Revisiting Chemical System Size Using STREUSEL (Surface Topology Recovery Using Sampling of the Electric Field): The Role of Size in Atomic, Molecular, and Solid-State Properties

Abstract

Atomic, molecular, and porous material void space shape and size play a critical role in chemistry. The most familiar method was formalized by Bondi: the van der Waal radii and volume of atoms and molecules. However, the rigid sphere approximation of atoms fails to describe highly polarized chemical systems. To overcome this challenge, numerous other approaches based on electron density have been presented, but these approaches intrinsically struggle to describe the surface area and volume of cations. Herein, we revisit the timeless problem of assessing sizes of atoms, molecules and porous material void spaces, through examination of the electric field produced by these chemical systems. In this way, we are able to recover chemical volumes and surface areas from simple DFT calculations.

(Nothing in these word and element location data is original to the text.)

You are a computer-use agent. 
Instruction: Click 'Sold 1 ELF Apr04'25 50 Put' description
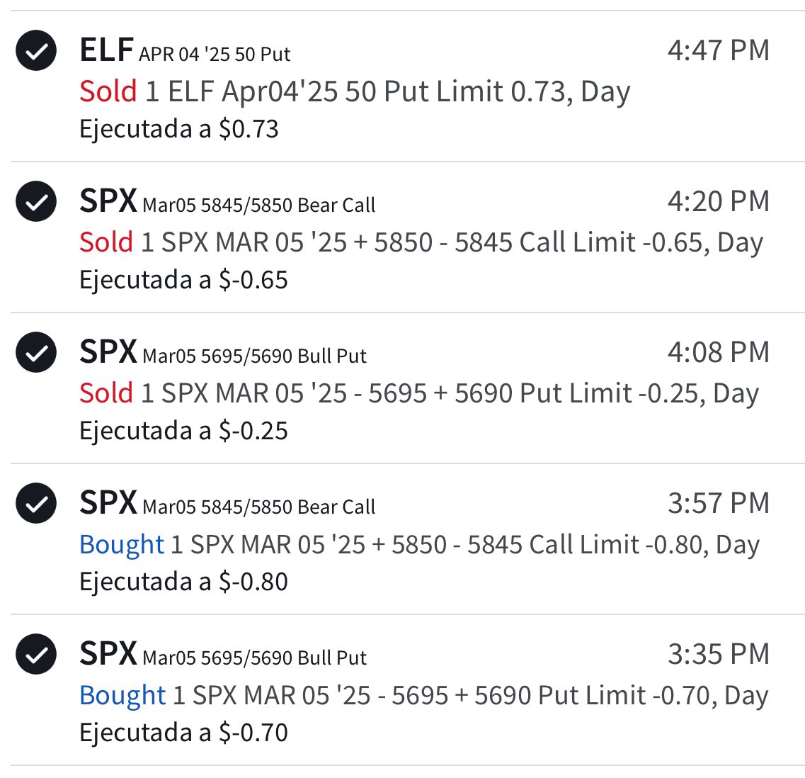[355, 92]
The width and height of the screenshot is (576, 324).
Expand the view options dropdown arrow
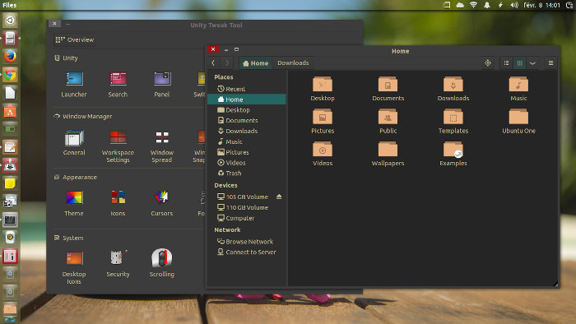532,63
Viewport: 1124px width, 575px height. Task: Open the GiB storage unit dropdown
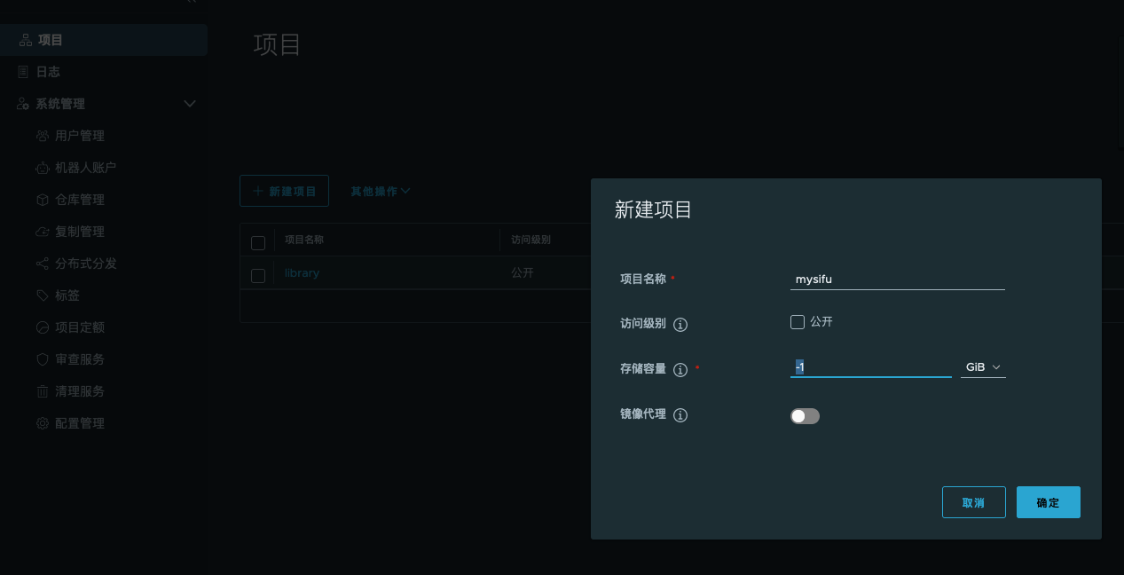click(983, 367)
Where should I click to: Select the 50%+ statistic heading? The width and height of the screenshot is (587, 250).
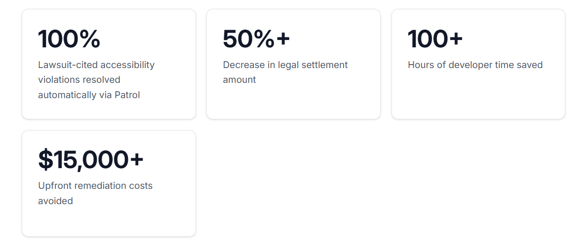(256, 39)
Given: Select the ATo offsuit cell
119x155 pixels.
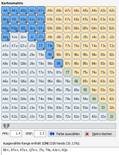Looking at the screenshot, I should 5,46.
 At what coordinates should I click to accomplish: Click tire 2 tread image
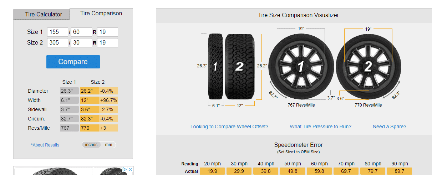coord(239,67)
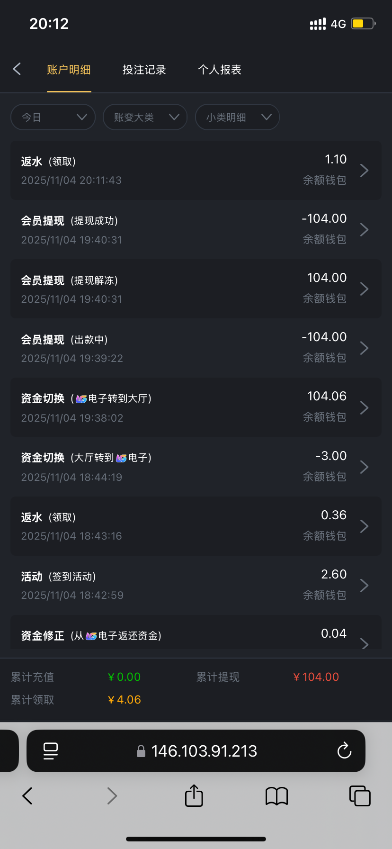
Task: Open page reader options icon
Action: (x=51, y=750)
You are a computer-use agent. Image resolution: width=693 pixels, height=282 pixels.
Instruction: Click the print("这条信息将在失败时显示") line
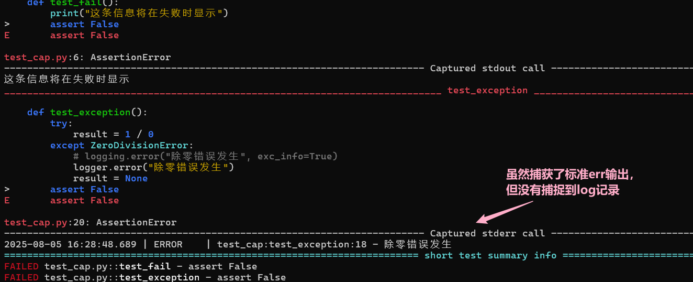click(139, 13)
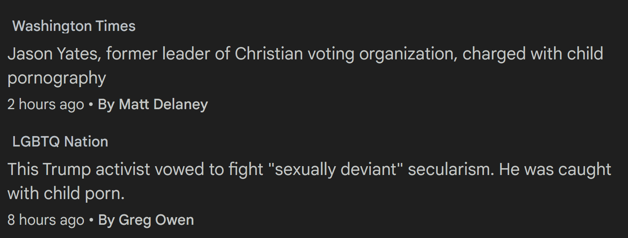This screenshot has height=238, width=628.
Task: Click "By" before Matt Delaney
Action: (x=106, y=104)
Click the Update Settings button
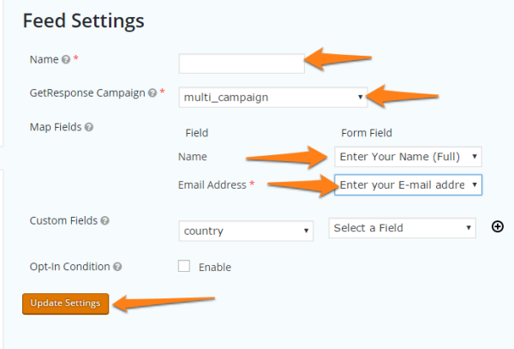Screen dimensions: 514x349 point(66,304)
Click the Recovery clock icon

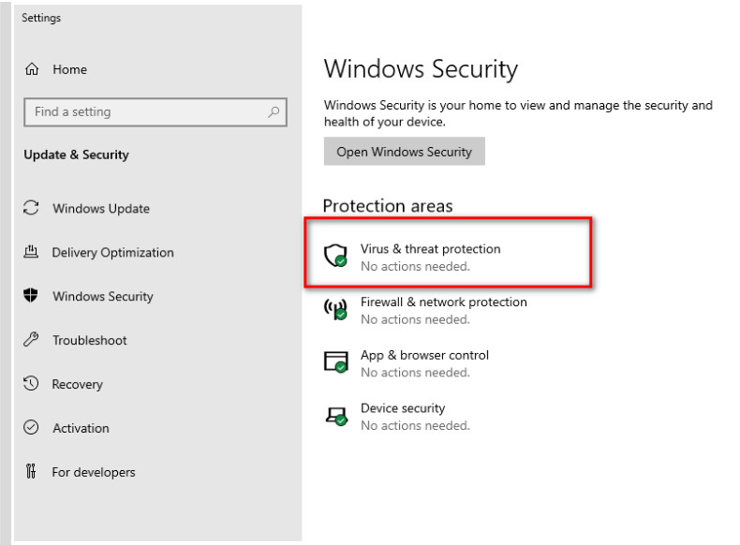31,384
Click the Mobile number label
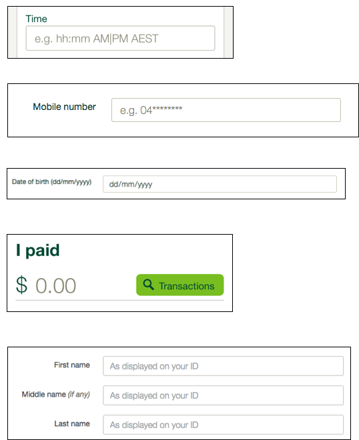The height and width of the screenshot is (440, 359). click(x=64, y=107)
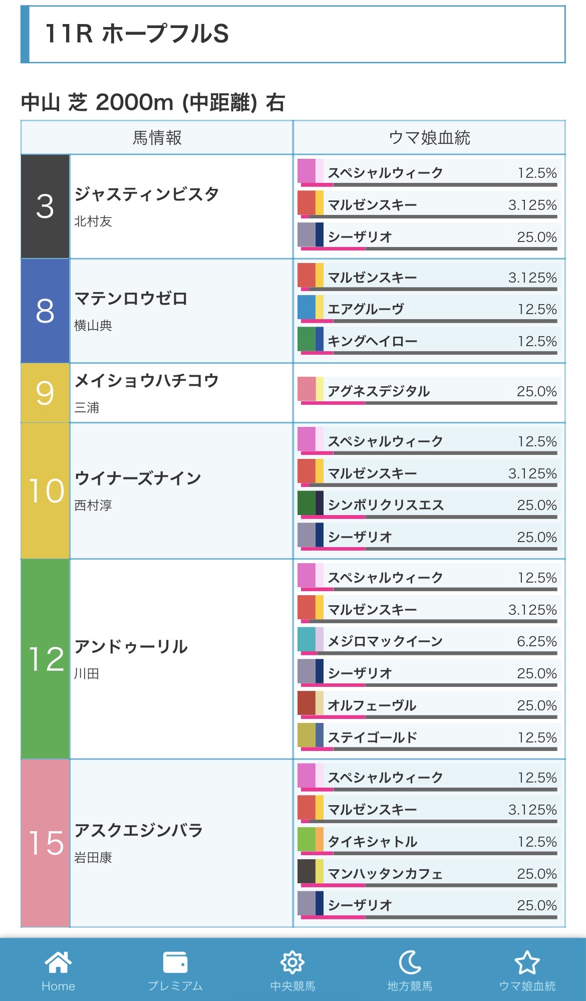Open the 地方競馬 moon icon
The width and height of the screenshot is (586, 1001).
point(410,962)
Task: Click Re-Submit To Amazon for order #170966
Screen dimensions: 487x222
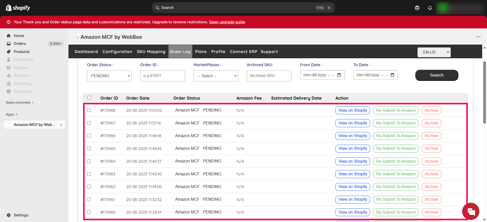Action: [x=396, y=136]
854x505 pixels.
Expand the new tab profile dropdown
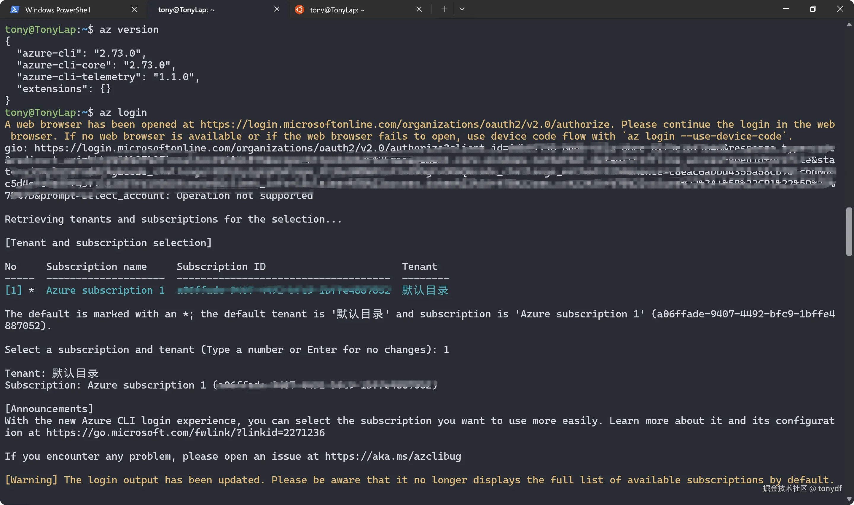pyautogui.click(x=462, y=9)
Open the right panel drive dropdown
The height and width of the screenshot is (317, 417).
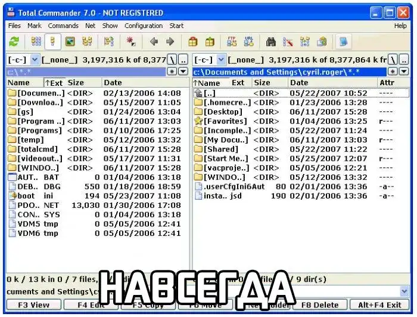coord(221,60)
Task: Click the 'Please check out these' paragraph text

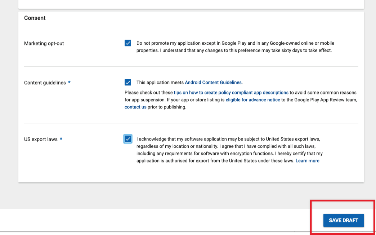Action: pyautogui.click(x=241, y=99)
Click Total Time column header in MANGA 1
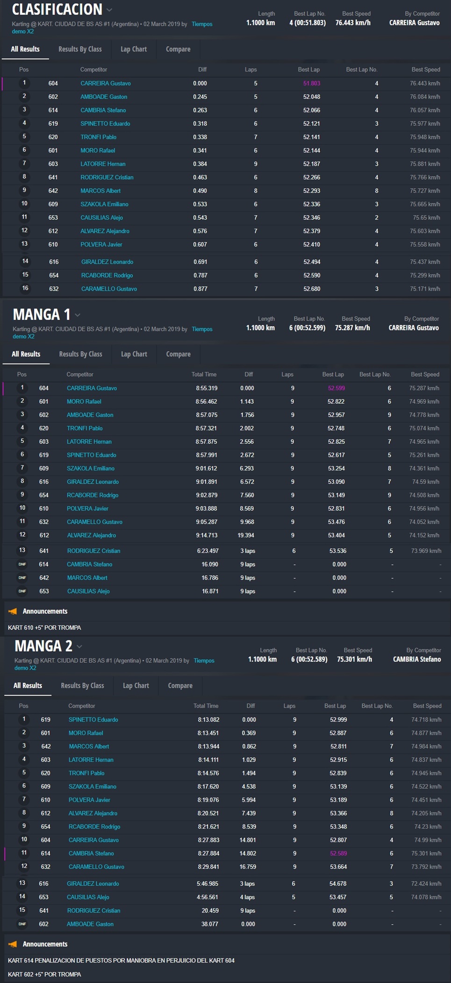The width and height of the screenshot is (451, 983). [204, 374]
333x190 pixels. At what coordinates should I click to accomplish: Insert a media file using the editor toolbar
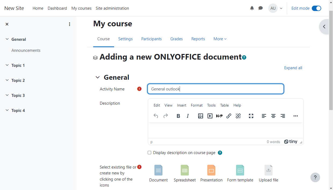pyautogui.click(x=210, y=116)
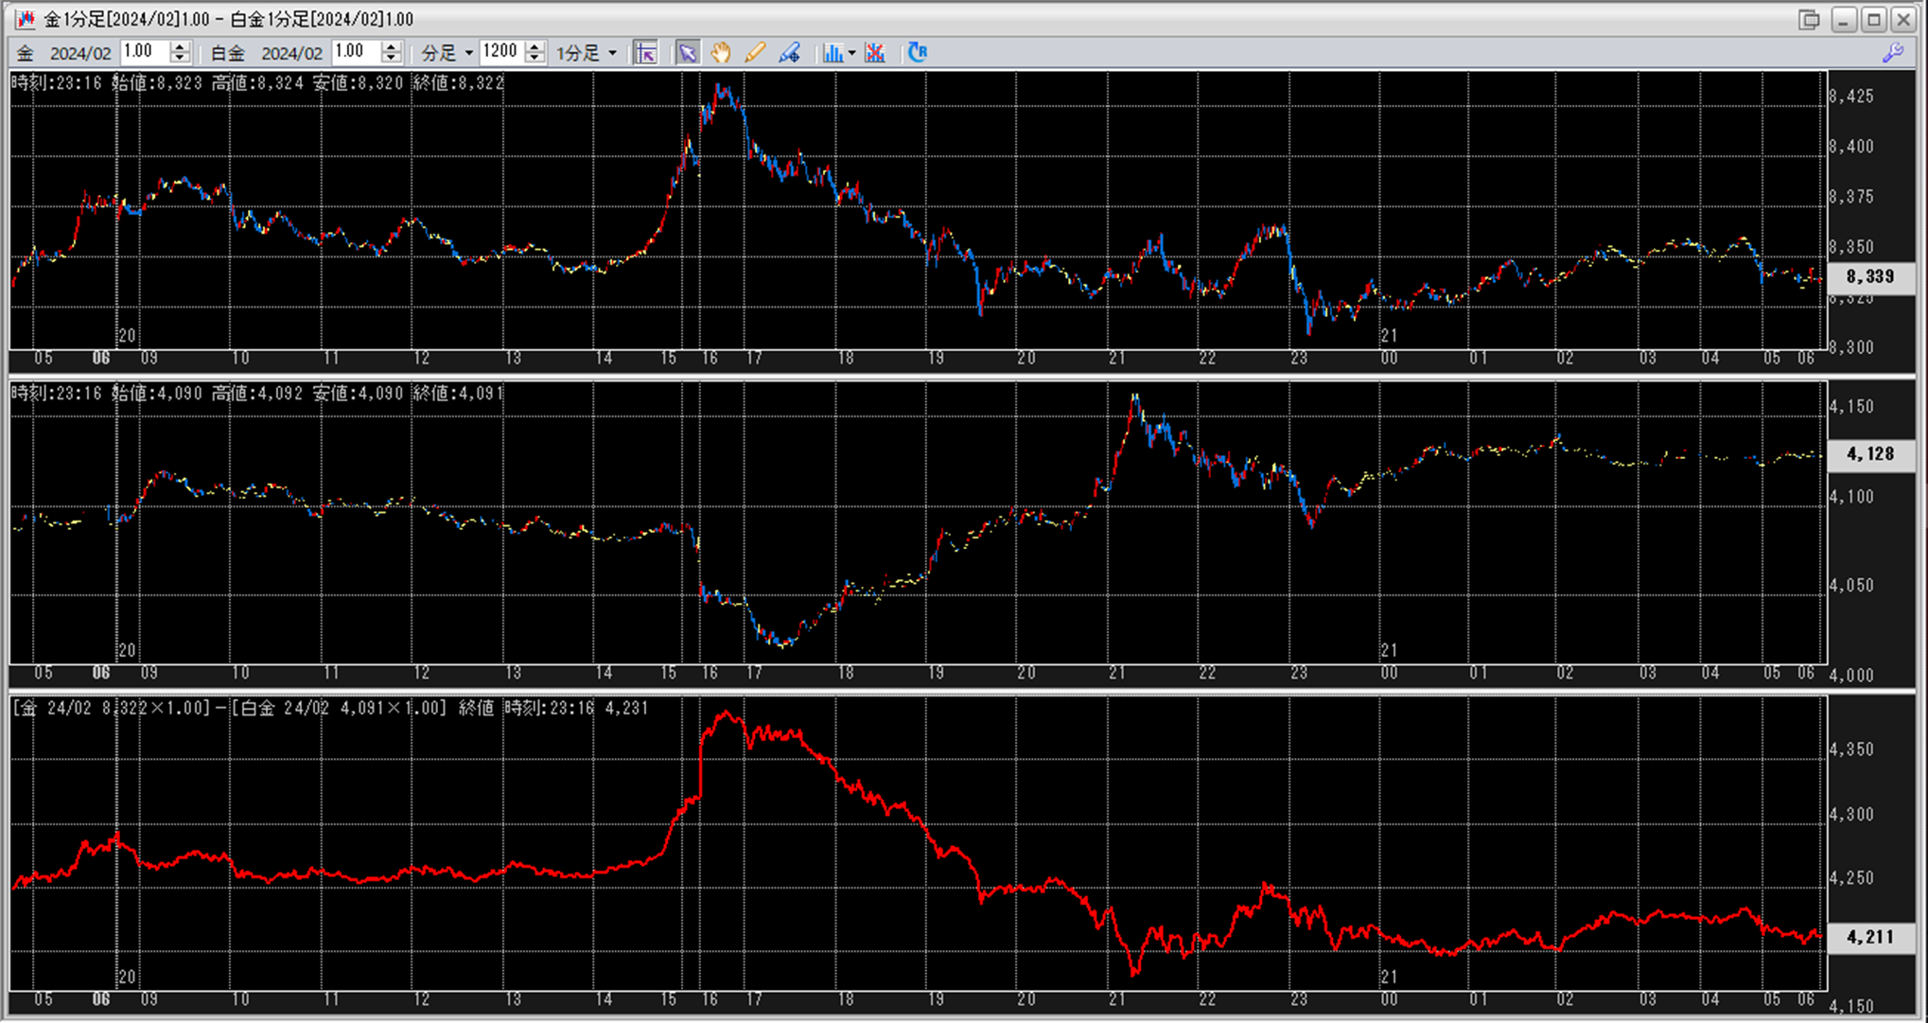
Task: Open the 1分足 interval dropdown
Action: [612, 54]
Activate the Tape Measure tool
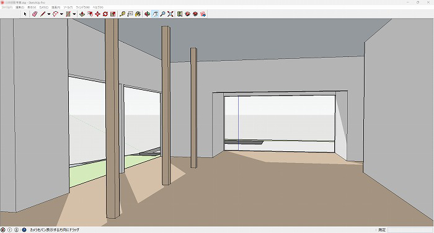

We perform a series of benchmarks to ensure the generality of our approach and demonstrate that electric field calculations provide unique insights into quantifying sizes of ions and polar molecules. Our method further lays the foundation for the development of analytical interaction energies based on assessment of the Coulomb potential produced by molecules systems, while providing a rigorous approach to study size dynamics as a function of chemical environment. Beyond these advancements, we demonstrate the advantageous role of electric field-derived size in determining the void space characteristics of nanoporous, crystalline materials.